Open Source

How I topped the Open LLM Leaderboard using 2x 4090 GPUs — no weights modified.

An anonymous researcher duplicated 7 middle layers in Qwen2-72B, achieving top benchmark scores without modifying any weights.

Deep Dive

An independent AI researcher has achieved a top score on the competitive Open LLM Leaderboard with an unconventional, weight-preserving technique. The method involves duplicating a specific block of approximately 7 middle layers within the Qwen2-72B model. Crucially, this 'layer duplication' hack does not modify any of the model's original trained weights. The result was a performance boost across all benchmark tasks, propelling the modified model to first place. Remarkably, this discovery was made using a relatively accessible hardware setup of just two NVIDIA RTX 4090 GPUs.

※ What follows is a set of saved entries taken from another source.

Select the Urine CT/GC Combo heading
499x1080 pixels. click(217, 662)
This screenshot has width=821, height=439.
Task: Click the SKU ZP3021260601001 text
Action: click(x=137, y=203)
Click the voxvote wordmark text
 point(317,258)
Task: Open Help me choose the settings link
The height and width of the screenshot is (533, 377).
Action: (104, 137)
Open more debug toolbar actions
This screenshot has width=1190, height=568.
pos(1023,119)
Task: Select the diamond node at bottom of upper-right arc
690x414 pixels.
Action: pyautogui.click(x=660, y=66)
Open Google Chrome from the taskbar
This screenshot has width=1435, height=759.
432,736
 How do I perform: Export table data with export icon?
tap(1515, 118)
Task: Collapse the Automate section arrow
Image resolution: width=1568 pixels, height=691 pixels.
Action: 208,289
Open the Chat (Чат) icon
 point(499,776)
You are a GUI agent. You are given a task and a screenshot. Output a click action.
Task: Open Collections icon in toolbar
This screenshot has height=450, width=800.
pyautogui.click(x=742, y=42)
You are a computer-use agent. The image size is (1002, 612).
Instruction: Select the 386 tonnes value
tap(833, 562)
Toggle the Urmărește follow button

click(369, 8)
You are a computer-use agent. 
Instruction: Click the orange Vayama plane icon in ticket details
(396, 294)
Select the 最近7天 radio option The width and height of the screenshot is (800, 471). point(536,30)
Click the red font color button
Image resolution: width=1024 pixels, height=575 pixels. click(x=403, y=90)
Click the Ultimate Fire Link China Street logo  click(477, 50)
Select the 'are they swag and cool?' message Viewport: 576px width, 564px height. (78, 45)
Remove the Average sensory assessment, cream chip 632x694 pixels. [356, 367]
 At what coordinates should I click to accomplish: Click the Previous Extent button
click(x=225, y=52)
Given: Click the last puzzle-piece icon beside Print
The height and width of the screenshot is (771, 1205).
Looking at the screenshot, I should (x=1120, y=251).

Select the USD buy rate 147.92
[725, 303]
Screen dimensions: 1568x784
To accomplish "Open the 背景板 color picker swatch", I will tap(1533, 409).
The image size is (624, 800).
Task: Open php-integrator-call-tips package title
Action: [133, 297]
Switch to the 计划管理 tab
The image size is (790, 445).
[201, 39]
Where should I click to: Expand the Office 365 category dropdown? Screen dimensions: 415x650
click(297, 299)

The finding reveals a fascinating structural insight into large language models. The researcher notes that duplicating single layers or blocks that are too small or too large does not work; only circuit-sized blocks of around 7 layers yield improvements. This suggests that during pre-training, the model carves out discrete, functional 'circuits' within its layer stack that must be preserved as a whole unit to function correctly. The researcher, who also built the notable GLaDOS system and now runs a powerful dual GH200 rig, plans to release the code and apply the technique to newer models like Qwen3.5 and GLM-4.7, promising 'special RYS versions' soon.

Key Points
  • A researcher duplicated a 7-layer block in Qwen2-72B, boosting performance to top the Open LLM Leaderboard without changing model weights.
  • The technique only works with 'circuit-sized' blocks of ~7 layers, suggesting models form discrete functional units during training.
  • The discovery was made on a consumer-grade 2x RTX 4090 setup, with code and new model versions (like Qwen3.5 RYS) promised for release.

Why It Matters

This demonstrates that significant performance gains can be found through novel architectural edits, potentially offering a low-cost alternative to full model retraining.